A síndrome do túnel do carpo é a neuropatia compressiva mais comum dos membros superiores e afeta diretamente a rotina de quem depende das mãos para trabalhar, dirigir ou realizar tarefas simples do dia a dia. Costuma ser confundida com tendinite no punho, mas a origem é diferente: ocorre pela compressão do nervo mediano dentro do canal formado pelos ossos e ligamentos do punho. Reconhecer o padrão dos sintomas, especialmente o formigamento e a dormência que pioram à noite, é essencial para buscar tratamento adequado e evitar a progressão para casos graves, que podem levar à perda de força e atrofia muscular.
O que é a síndrome do túnel do carpo?
A síndrome do túnel do carpo ocorre quando o nervo mediano, que passa por um canal estreito no punho, é comprimido de forma contínua. Esse nervo é responsável pela sensibilidade do polegar, indicador, dedo médio e parte do anelar, além de comandar músculos da base do polegar.
Segundo a Sociedade Brasileira de Cirurgia da Mão, a condição afeta cerca de 3% a 6% da população adulta, sendo mais comum em mulheres, especialmente após os 40 anos, gestantes e pessoas que realizam movimentos repetitivos com as mãos.
Como diferenciar do quadro de tendinite comum no punho?
A tendinite é a inflamação de um tendão do punho, causando dor localizada, inchaço e desconforto ao movimentar a articulação. Já a síndrome do túnel do carpo envolve o nervo mediano e produz um conjunto de sintomas neurológicos que a tendinite não apresenta.
A dor da tendinite costuma piorar com o movimento e ceder com o repouso, enquanto os sintomas do túnel do carpo costumam se intensificar à noite e afetar a sensibilidade das mãos. Conheça os principais sintomas de síndrome do túnel do carpo para diferenciar corretamente.

Quais são os principais sinais de compressão do nervo mediano?
Os sintomas costumam surgir de forma gradual e se agravar com o passar dos meses. Reconhecê-los precocemente é o primeiro passo para evitar que a compressão do nervo cause danos permanentes.

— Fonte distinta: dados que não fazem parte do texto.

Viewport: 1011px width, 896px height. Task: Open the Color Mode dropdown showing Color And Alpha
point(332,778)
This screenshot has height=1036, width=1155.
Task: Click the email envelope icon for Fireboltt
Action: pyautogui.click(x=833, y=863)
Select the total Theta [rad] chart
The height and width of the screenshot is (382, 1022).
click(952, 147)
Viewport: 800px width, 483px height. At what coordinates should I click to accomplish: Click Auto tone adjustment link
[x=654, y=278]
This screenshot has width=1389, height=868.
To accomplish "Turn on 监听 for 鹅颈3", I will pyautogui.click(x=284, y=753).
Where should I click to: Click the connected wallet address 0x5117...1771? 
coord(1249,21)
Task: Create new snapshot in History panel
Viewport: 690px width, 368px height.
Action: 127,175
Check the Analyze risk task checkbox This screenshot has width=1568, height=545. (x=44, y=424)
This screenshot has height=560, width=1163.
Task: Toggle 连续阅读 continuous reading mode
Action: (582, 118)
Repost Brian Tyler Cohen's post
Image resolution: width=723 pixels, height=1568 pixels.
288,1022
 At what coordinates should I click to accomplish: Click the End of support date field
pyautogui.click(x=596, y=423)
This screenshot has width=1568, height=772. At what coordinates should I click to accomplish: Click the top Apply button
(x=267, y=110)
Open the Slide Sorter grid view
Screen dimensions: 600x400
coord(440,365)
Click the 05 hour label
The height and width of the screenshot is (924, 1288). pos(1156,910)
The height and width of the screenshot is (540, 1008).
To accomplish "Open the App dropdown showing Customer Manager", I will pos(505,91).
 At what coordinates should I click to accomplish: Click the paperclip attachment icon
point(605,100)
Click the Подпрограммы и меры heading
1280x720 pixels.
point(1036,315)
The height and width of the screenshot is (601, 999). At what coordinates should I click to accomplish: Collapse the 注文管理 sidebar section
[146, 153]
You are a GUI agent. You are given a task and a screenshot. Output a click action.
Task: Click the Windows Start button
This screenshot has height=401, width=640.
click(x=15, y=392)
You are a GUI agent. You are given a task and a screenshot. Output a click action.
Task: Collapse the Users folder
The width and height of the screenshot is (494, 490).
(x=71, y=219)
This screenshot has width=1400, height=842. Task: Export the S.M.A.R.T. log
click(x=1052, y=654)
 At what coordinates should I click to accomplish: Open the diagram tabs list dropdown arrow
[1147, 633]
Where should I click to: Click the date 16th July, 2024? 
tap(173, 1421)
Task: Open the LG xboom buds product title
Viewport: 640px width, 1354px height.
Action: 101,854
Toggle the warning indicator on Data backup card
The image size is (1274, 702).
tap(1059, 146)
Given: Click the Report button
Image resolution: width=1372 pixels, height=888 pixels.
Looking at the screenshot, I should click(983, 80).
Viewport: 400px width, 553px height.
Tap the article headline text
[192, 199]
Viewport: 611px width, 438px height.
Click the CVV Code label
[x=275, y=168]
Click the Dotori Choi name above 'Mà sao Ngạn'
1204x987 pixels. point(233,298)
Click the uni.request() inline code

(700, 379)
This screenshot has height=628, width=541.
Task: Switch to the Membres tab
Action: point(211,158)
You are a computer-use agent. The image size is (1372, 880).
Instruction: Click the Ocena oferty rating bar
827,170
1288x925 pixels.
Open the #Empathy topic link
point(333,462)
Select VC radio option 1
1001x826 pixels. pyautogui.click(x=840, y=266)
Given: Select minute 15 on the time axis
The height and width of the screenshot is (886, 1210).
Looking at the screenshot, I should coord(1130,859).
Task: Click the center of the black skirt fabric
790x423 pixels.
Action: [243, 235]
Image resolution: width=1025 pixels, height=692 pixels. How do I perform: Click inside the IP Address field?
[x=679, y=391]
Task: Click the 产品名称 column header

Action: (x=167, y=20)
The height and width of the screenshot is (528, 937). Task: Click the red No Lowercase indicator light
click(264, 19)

- Formigamento e dormência no polegar, indicador, médio e parte do anelar;
- Sensação de choque ou queimação nas mãos, principalmente à noite;
- Necessidade de sacudir ou pendurar a mão para aliviar o desconforto;
- Dor no punho que pode irradiar para o antebraço e ombro;
- Perda de força para segurar objetos, com queda frequente de itens leves;
- Dificuldade para realizar movimentos finos, como abotoar uma camisa.
Em casos avançados, pode ocorrer atrofia da musculatura da base do polegar, sinal de comprometimento neurológico que exige avaliação imediata e pode levar à indicação de cirurgia para túnel do carpo.
O que diz o estudo científico sobre o tratamento?
A escolha entre tratamento conservador e cirúrgico depende da intensidade dos sintomas, do tempo de evolução e da resposta às primeiras medidas. Pesquisas recentes ajudam a esclarecer quando cada abordagem oferece melhores resultados a curto e longo prazo.
Segundo a meta-análise Comparison of the Short-Term and Long-Term Effects of Surgery and Nonsurgical Intervention in Treating Carpal Tunnel Syndrome, publicada na revista HAND e indexada no PubMed, a cirurgia mostrou-se superior à órtese e à infiltração com corticoide na melhora funcional e no alívio dos sintomas em seis meses, especialmente em casos moderados a graves. A revisão reforça o tratamento conservador como primeira linha em quadros leves, com boa resposta em muitos pacientes.

Como é feito o tratamento da síndrome do túnel do carpo?
O tratamento é escalonado e definido pelo ortopedista ou cirurgião de mão conforme a gravidade do quadro. Casos leves a moderados costumam responder bem a medidas conservadoras, que devem ser mantidas por algumas semanas antes de se considerar a cirurgia. A avaliação clínica pode ser complementada com testes específicos e, em algumas situações, exames como a eletroneuromiografia, que também ajudam a diferenciar o quadro de uma tenossinovite no punho.
- Uso de órtese noturna para manter o punho em posição neutra durante o sono;
- Fisioterapia com exercícios de deslizamento neural, mobilização e fortalecimento;
- Anti-inflamatórios orais para alívio sintomático de curto prazo;
- Infiltração local com corticosteroide, indicada em quadros com dor intensa;
- Adaptações ergonômicas no trabalho e pausas em atividades repetitivas;
- Cirurgia de liberação do ligamento transverso do carpo em casos avançados ou refratários.
Este conteúdo tem caráter meramente informativo e não substitui a avaliação, o diagnóstico ou o tratamento realizados por um profissional de saúde qualificado. Consulte sempre um ortopedista ou cirurgião de mão diante de sintomas persistentes ou suspeita de síndrome do túnel do carpo.